Hyperparameter optimization with approximate gradient

TL;DR: I describe a method for hyperparameter optimization by gradient descent.

Most machine learning models rely on at least one hyperparameter to control for model complexity. For example, logistic regression commonly relies on a regularization parameter that controls the amount of $\ell_2$ regularization. Similarly, kernel methods also have hyperparameters that control for properties of the kernel, such as the “width” parameter in the RBF kernel. The fundamental distinction between model parameters and hyperparameters is that, while model parameters are estimated by minimizing a goodness of fit with the training data, hyperparameters need to be estimated by other means (such as a cross-validation loss), as otherwise models with excessive would be selected, a phenomenon known as overfitting.

We can use an approximate gradient to optimize a cross-validation loss with respect to hyperparameters. A decreasing bound between the true gradient and the approximate gradient ensures that the method converges towards a local minima.

Fitting hyperparameters is essential to obtain models with good accuracy and computationally challenging. The existing most popular methods for fitting hyperparameters are based on either exhaustively exploring the whole hyperparameter space (grid search and random search) or on Bayesian optimization techniques that use previous function evaluations to guide the optimization procedure. The starting point of this work was a simple question: why are the procedures to estimate parameters and hyperparameters so different? Is it possible to use known and reliable methods such as gradient descent to fit not only parameters, but also hyperparameters?

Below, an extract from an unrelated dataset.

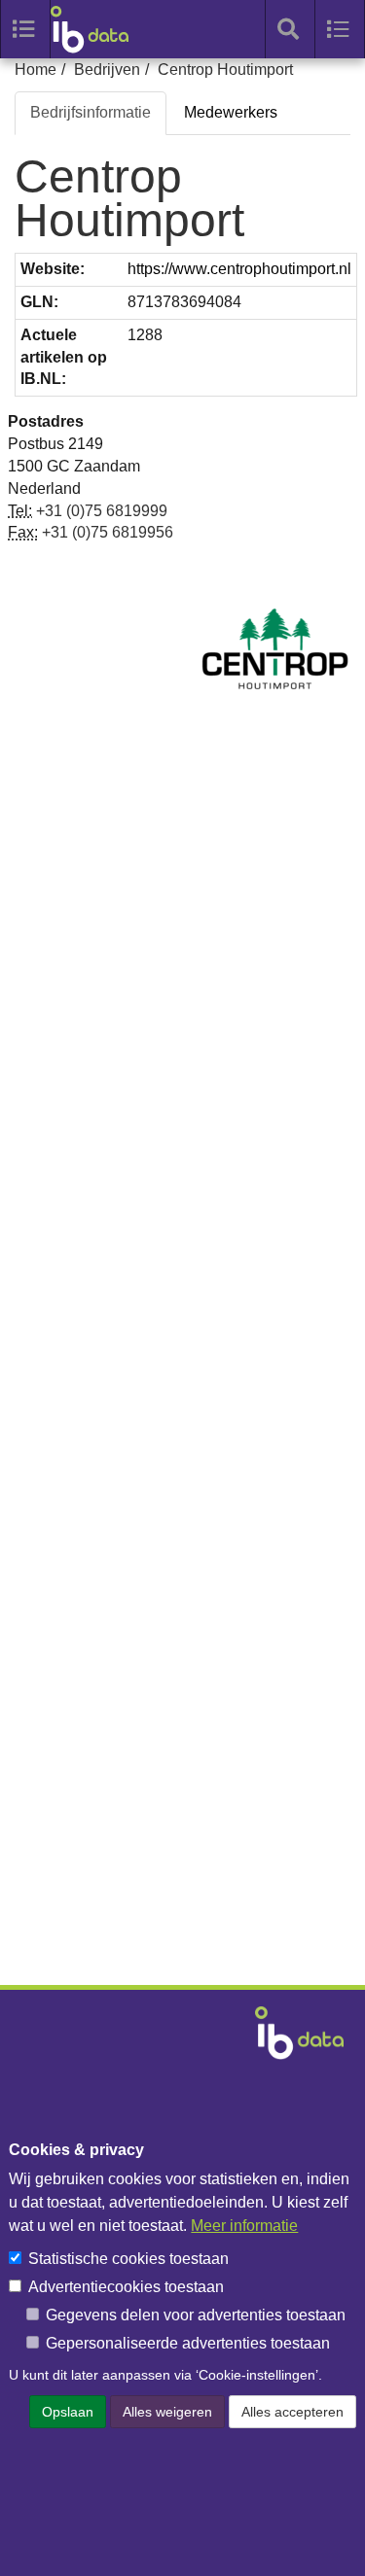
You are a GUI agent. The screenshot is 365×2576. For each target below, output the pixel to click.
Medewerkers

Interestingly, I found out that this question had been answered a long time ago. Already in the 90s, Larsen et al. devised a method (described here and here) using gradient-descent to estimate the optimal value of $\ell_2$ regularization for neural networks. Shortly after, Y. Bengio also published a paper on this topic. Recently, there has been a renewed interest in gradient-based methods (see for example this paper by Maclaurin or a slightly earlier work by Justin Domke, and references therein).

One of the drawbacks of gradient-based optimization of hyperparameters, is that these depend on quantities that are costly to compute such as the exact value of the model parameters and the inverse of a Hessian matrix. The aim of this work is to relax some of these assumptions and provide a method that works when the quantities involved (such as model parameters) are known only approximately. In practice, what this means is that hyperparameters can be updated before model parameters have fully converged, which results in big computational gains. For more details and experiments, please take a look at the paper.

This paper was presented at the International Conference on Machine Learning (ICML 2016).Code is now available in github and these are the slides I used for the occasion:

Reviews

The original ICML reviews for this paper can be seen here and the rebuttal here. These were high quality reviews that had some rightful concenrs with the first version of the manuscript. In fact, 2 out of 3 reviewers gave a “weak reject” in this first phase. Luckily these concerns could be contested in the rebuttal (the final manuscript was updated accordingly) and the 2 reviewers that gave a “weak reject” changed their rating to “weak accept” and the paper was finally accepted.

(Relatively) Frequently Asked Questions

The outer loss function does not depend directly on the regularization parameter $\lambda$. Why is it there?

When the outer loss is a cross-validation loss this is true, but other criteria might depend on this parameter, such as the SURE criteria (see e.g. Deladalle et al. 2014).

Citing

Please cite this work if the paper or its associated code are relevant for you. You can use the following bibtex:

@inproceedings{PedregosaHyperparameter16, author = {Fabian Pedregosa}, title = {Hyperparameter optimization with approximate gradient}, booktitle = {Proceedings of the 33nd International Conference on Machine Learning ({ICML})}, year = {2016}, url = {http://jmlr.org/proceedings/papers/v48/pedregosa16.html}, }

Erratum

An early version of the paper contained the following typo: the first equation in Theorem 2 should read $\sum_{i=1}^\infty \varepsilon_i < \infty$ instead of $\sum_{i=1}^\infty \varepsilon_i \leq \infty$ (note the $<$ in the first equation versus $\leq$ in the second one). This typo has been corrected in both ArXiv version and the proceedings.